Что сделать:
A – Переведите на английский это предложение из отрывка о релятивизме: «Так же и в науке — попытки спрятаться от прогресса в развитии научного познания ведут к застою и догматизму».
B – Допишите следующую часть отрывка о релятивизме. Начните сразу после его последнего предложения.

Ключевые слова: ценностное отношение, релятивизм, научное познание, истина, объективность, сущее, научная рациональность, аксиология, практика.
Поиск смыслов человеческого существования предполагает переплетение гносеологических и морально-нравственных суждений, интенциональности, воли и веры. Такому поиску противостоят: когнитивный релятивизм, утверждения абсурдности существования и нравственный нигилизм современного общества — все эти признаки «рабского сознания» (по Гегелю), для которого мир расщеплен и обесценен, ибо раб не имеет собственной цели, а значит, и смысла существования. Мы согласны со словами Н.С. Автономовой, утверждающей, что связанный с релятивизмом «скептицизм, как бы мы его ни трактовали, обрекает нас на пассивную позицию, потому что разъедает нашу способность к действию» [1, с. 298]. Мы наблюдаем, как в наше время проваливается социальная практика мультикультурализма и абсолютизации толерантности к культурным различиям. Причина этого провала — в искусственном обособлении жизни различных национальных и социальных групп от общей цели, «национальной идеи», что неизбежно приводит к обострению противоречий внутри общества, к национальной сегрегации. Примером деструктивности мультикультурализма может служить разделение Советского Союза по «национальным квартирам», ставшее одной из причин трагедии развала СССР, сопровождавшейся многочисленными жертвами. Так же и в науке — попытки спрятаться от прогресса в развитии научного познания ведут к застою и догматизму. Изменение форм познания неизбежно, но важно понимать и сохранять общую для всех ученых содержательную основу их взаимодействия на основе приоритета истинности познания. Диалог и конкуренция научных парадигм выступают «как уважение к чужой позиции в сочетании с установкой на взаимное изменение позиций в результате критического диалога» [6, с. 31]. В отечественной философии проблему релятивизма одним из первых поднял В.И.Ленин. Критикуя махизм, он заметил, что «положить релятивизм в основу теории познания, значит неизбежно осудить себя либо на абсолютный скептицизм, агностицизм и софистику, либо на субъективизм» [7, с.139]. Перед философией встала задача анализа истоков экзистенциального кризиса современного общества, истоков нигилизма и господствующего в обществе скепсиса по отношению к нормам морали и истинного познанию.

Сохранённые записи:
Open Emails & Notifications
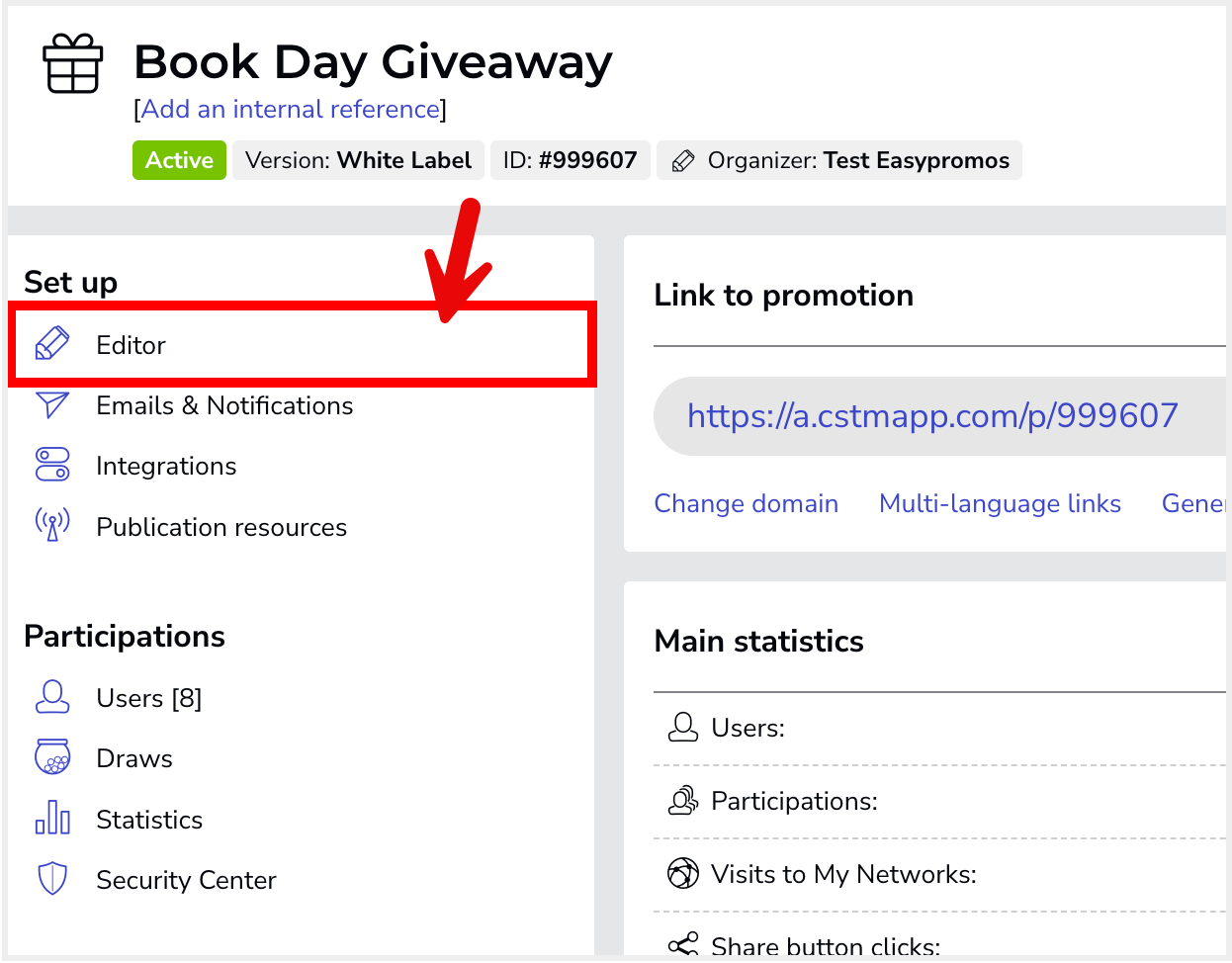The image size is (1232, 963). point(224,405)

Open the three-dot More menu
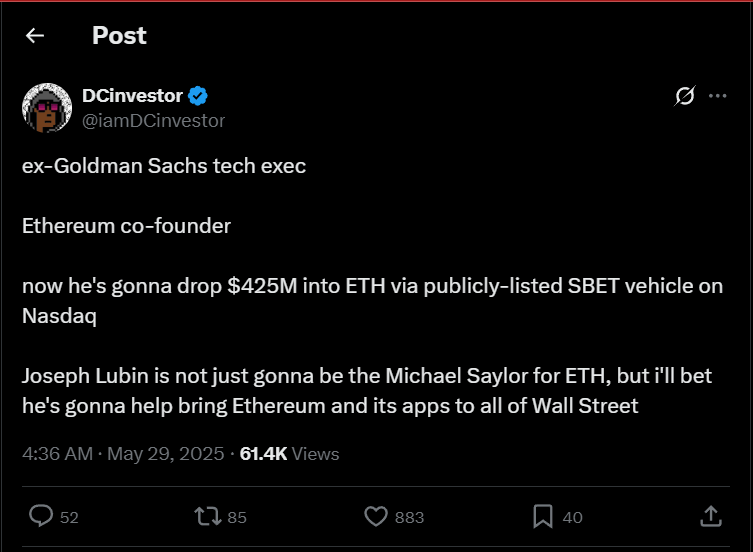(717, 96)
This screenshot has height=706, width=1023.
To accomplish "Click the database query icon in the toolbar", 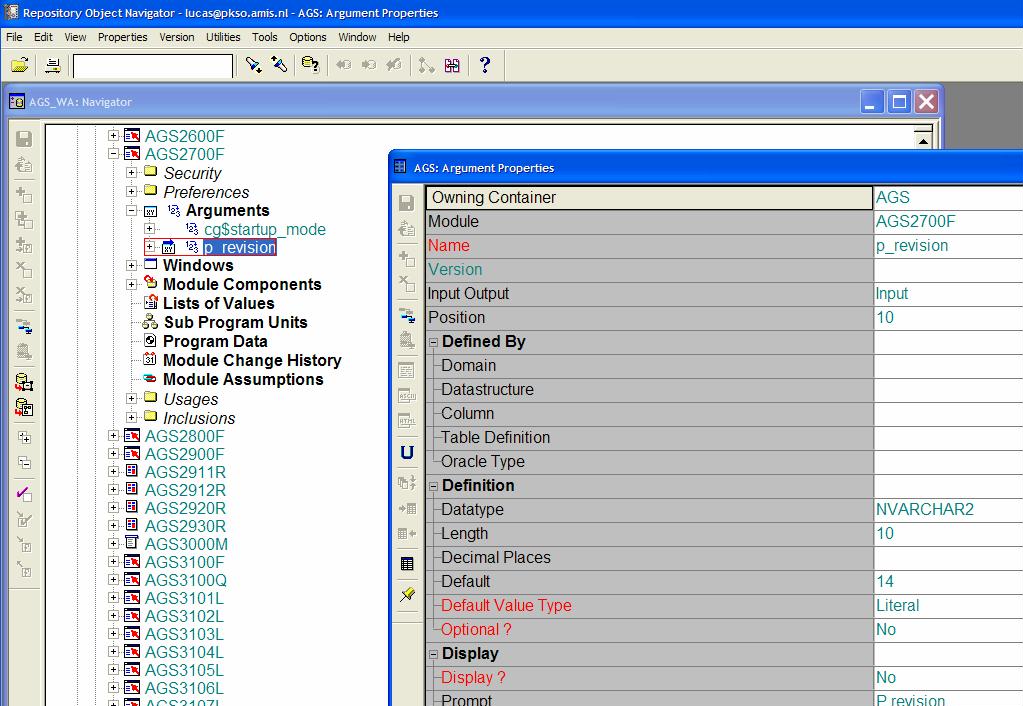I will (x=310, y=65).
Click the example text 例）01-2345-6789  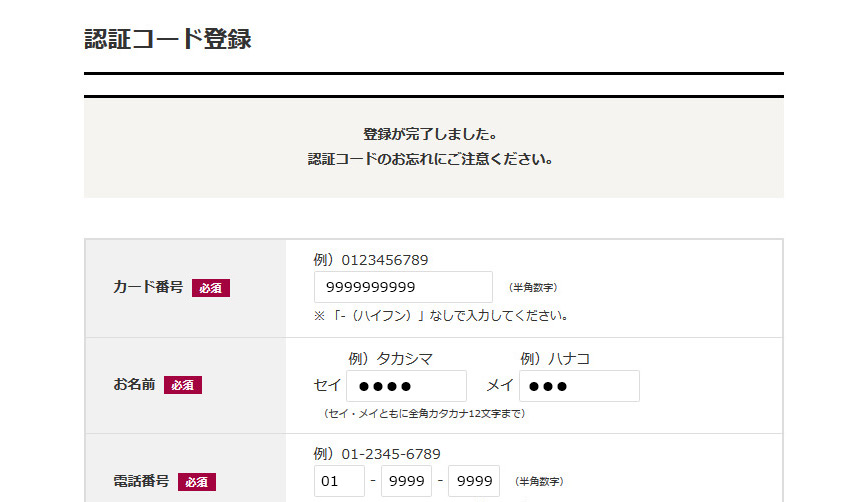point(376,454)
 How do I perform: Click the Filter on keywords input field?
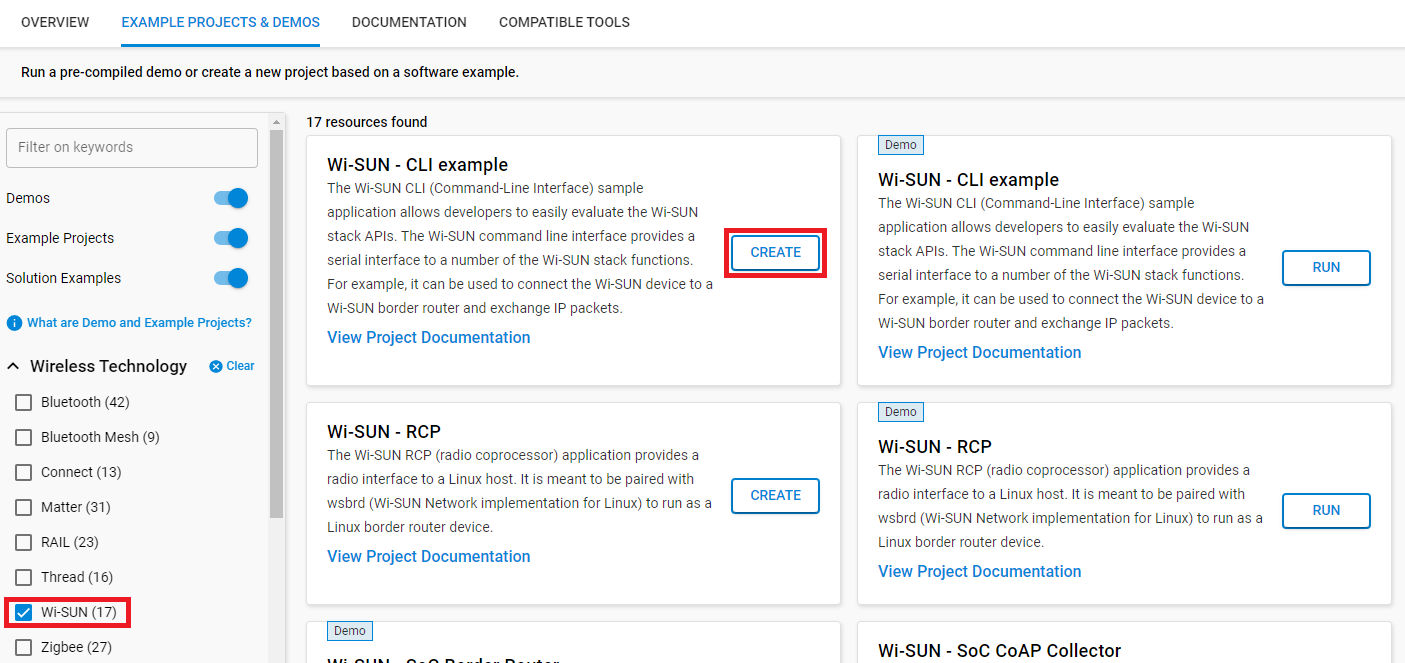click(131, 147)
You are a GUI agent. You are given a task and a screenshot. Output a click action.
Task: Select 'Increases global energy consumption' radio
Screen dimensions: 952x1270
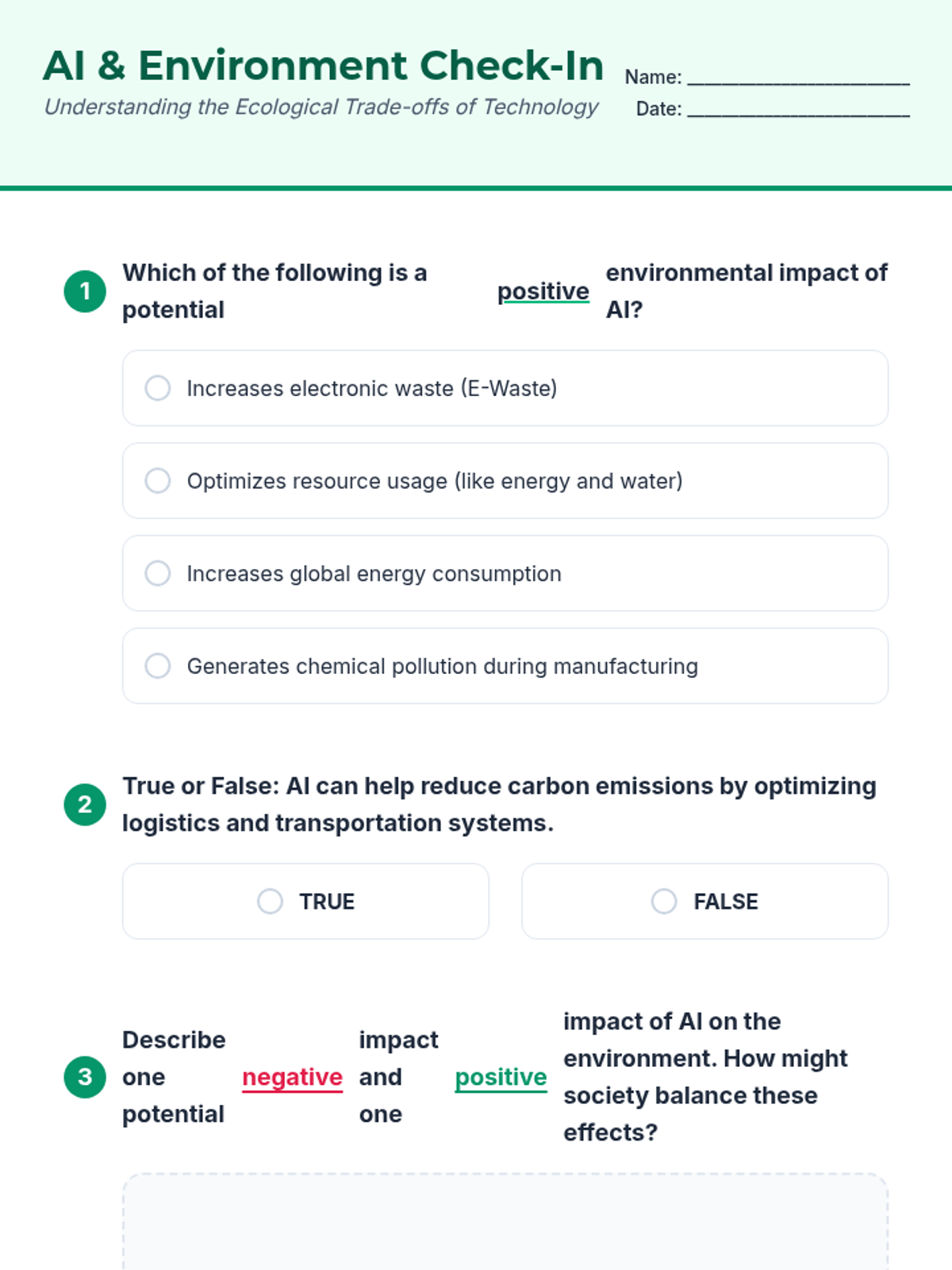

Ответы по порядку:
A – The same is true in science: attempts to hide from progress in the development of scientific knowledge lead to stagnation and dogmatism.

B –
Гуссерль видел причину отчуждения «жизненного мира» в науке Нового времени в отказе от поисков жизненных смыслов. «Галилей абстрагируется от субъектов как личностей с их личной жизнью, от всего духовного в каком бы то ни было смысле… только с Галилеем впервые вступает в свет идея природы как реально замкнутого в себе мира тел… [Замкнутый в себе телесный мир] расслаивается, так сказать, на два мира: природу и душевный мир» [4, с. 89]. Вопросы о ценностях и смыслах были отнесены в сферу «анонимности» [4, с. 155].Это критика декартовской онтологии, разрывающей бытие на две независимые субстанции и объявляющей ненаучными любые попытки установить их сущностную праксеологическую взаимосвязь. «Соотнесенность схемы деятельности и выявляемых в ее рамках фундаментальных характеристик исследуемой реальности была и в классической науке. Только там она выступала в скрытом виде. Доминирующими оставались представления прямолинейного онтологизма» [10, с. 280]. Картезианская метафизика предполагает выносящую суждения, отдельную от сущего мыслящую субстанцию — абсолютного субъекта, «точку зрения Бога». «Субъект» искусственно отрывался от сущего, а под истиной стали понимать верифицируемое в опыте представление «субъекта» познания. «Субъект» стал «мерой всех вещей», что и послужило, на наш взгляд, основой для укоренения релятивизма в науке Нового времени. Объявление абсолютной истиной, например, ньютоновской физики означало отождествление природы с определенной теоретической конструкцией, что, во-первых, ограничивало дальнейшее развитие физики как науки и, во-вторых, представляло ложным любое утверждение, противоречащее ньютоновской концепции, то есть истинность ставилась в зависимость от теории, а не от сущего. Борясь с «метафизикой», естествоиспытатели Нового времени создали, пожалуй, самую абстрактную философскую доктрину, из-за своей простоты и близости к «естественной установке» сознания оказавшуюся крепко укорененной в умах ученых.
В.А. Лекторский перечисляет следующие признаки релятивизма: 1) отрицание существования истины как чего-то независимого от того или иного концептуального каркаса; 2) отрицание общезначимых стандартов рациональности; 3) отрицание самого существования реальности как независимой от определенной понятийной конструкции [6, с. 3]. Научная рациональность запрещает произвольно обращаться с сущим. Достижение результата научной деятельности опирается на выработанную наукой общую структуру научной рациональности, наиболее адекватно описывающую «положение дел» с сущими. Общезначимые нормы рациональности остаются инвариантным кросспарадигмальным содержанием и в период смены научных парадигм.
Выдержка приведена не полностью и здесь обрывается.